AIST and Nichia developed a standard LED having sufficient light intensity over the full visible light by introducing multiple LED dies with different central wavelengths in combination with multiple fluorescent substances. By using this standard LED, LED manufacturers and developers will be able to evaluate SSL characteristics more accurately, which is expected to help accelerate product development and enhance performance.

The developed standard LED and usage image. (Nichia/LEDinside)

Social Background of Research

Lighting accounts for about one-sixth of residential energy consumption. LED and other forms of SSL consume less energy and are increasingly replacing traditional lighting such as incandescent and fluorescent lamps in order to conserve energy. For that reason, lighting manufacturers around the world are competing fiercely to research and develop SSL. Therefore it is important to inform users of correct performance of each product. 

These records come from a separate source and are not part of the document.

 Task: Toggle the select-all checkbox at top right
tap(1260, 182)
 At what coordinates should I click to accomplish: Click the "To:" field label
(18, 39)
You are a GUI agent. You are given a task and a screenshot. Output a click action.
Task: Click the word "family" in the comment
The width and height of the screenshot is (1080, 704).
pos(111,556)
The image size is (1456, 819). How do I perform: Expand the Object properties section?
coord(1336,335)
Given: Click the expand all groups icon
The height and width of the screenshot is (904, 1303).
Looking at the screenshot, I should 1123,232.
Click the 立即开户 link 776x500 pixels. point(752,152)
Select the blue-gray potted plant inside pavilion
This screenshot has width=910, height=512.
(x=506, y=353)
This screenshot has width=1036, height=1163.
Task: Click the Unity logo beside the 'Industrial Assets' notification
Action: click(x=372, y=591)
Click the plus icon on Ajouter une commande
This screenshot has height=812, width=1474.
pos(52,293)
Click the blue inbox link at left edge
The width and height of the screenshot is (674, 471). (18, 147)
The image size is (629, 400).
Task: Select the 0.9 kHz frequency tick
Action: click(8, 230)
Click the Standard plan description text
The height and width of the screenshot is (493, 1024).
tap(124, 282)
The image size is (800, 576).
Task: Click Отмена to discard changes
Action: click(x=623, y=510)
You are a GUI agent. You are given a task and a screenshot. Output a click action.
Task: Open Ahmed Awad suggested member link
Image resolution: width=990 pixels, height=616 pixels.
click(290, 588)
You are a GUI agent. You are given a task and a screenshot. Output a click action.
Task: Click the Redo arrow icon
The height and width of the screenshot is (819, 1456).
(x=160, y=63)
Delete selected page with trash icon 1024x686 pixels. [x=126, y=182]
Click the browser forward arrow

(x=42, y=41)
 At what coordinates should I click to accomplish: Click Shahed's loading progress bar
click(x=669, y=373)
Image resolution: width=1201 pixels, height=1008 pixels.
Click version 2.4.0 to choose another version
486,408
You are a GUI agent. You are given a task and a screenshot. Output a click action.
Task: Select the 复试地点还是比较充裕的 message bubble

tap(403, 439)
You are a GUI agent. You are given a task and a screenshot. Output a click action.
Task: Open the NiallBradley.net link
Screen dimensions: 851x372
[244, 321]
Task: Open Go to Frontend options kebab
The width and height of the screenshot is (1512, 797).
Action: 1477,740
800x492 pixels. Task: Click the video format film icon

Energy efficiency and color are indices of the lighting product performance and are evaluated by a spectrum derived from spectral measurement. SSL, however, has different characteristics from those of traditional lighting. For example, radiation of SSL is emitted to the forward direction only and spectral distributions of SSL are rich in variety. Because of these differences, there have been no standard light sources suitable for spectral measurement of SSL, making it challenging to measure precisely. 

Achieving a standard light source suitable for the spectral measurement of SSL necessitated the characteristic of emitting to the forward direction only, as well as that of having sufficient light intensity over the full visible light (380 nm - 780 nm). A white LED is suitable to fulfill the former requirement, but white LEDs developed to date have not been suitable as standard light sources because even the best of them did not have sufficient optical intensity in the short and long wavelength sides of visible range.

 

History of research

AIST has conducted research and development of total luminous flux standards (as a reference for lighting measurement) and spectral measurement technology, as well as measurement technology for SSL. Through these efforts, it has cultivated high-accuracy spectral measurement and analysis technologies. 

Nichia, as a worldwide LED developer and manufacturer, has developed LEDs of high quality and reliability, but it has also sought measurement and evaluation technologies of higher accuracy. 

In order to achieve high-accuracy evaluation of SSL characteristics, AIST and Nichia combined

AIST’s technology for accurate quantitative measurement and analysis of spectra with Nichia’s advanced LED technology to develop a standard LED suitable for the spectral measurement of SSL.

 

Details of research

Typical white LEDs do not have sufficient light intensity outside the wavelength range of 420 nm - 720 nm (Fig. 1, blue dotted line), and as such they are not suitable as a standard source for spectral measurement over the full visible range. The developed standard LED has improved light intensity over the wavelength range of 380 nm - 430 nm by using multiple LED dies with different central wavelengths. Light intensity of the developed standard LED in the wavelength range longer than 430 nm was improved by combining multiple fluorescent substances emitting blue, green, and red fluorescent light. That expands the spectrum of the standard LED to the wavelength range of 380 nm - 780 nm, thus providing sufficient light intensity over nearly the full visible light (Fig. 1, red line). 

Additionally, the diameter of developed standard LED body is 62 mm, and that of the light-emitting part is 12 mm. To keep the temperature of the light-emitting part constant, it also has a temperature control mechanism. This mechanism keeps changes in the standard LED’s light intensity relative to ambient temperature within 0.01 %/°C (Fig. 2, left). This is about 20 times as stable as typical white LEDs, whose temperature dependence is about 0.15 %/°C - 0.2 %/°C. Furthermore, although the light intensity of typical white LEDs changes greatly after turning on, the light intensity of the developed standard LED changes minimally after turning on (Fig. 2, right).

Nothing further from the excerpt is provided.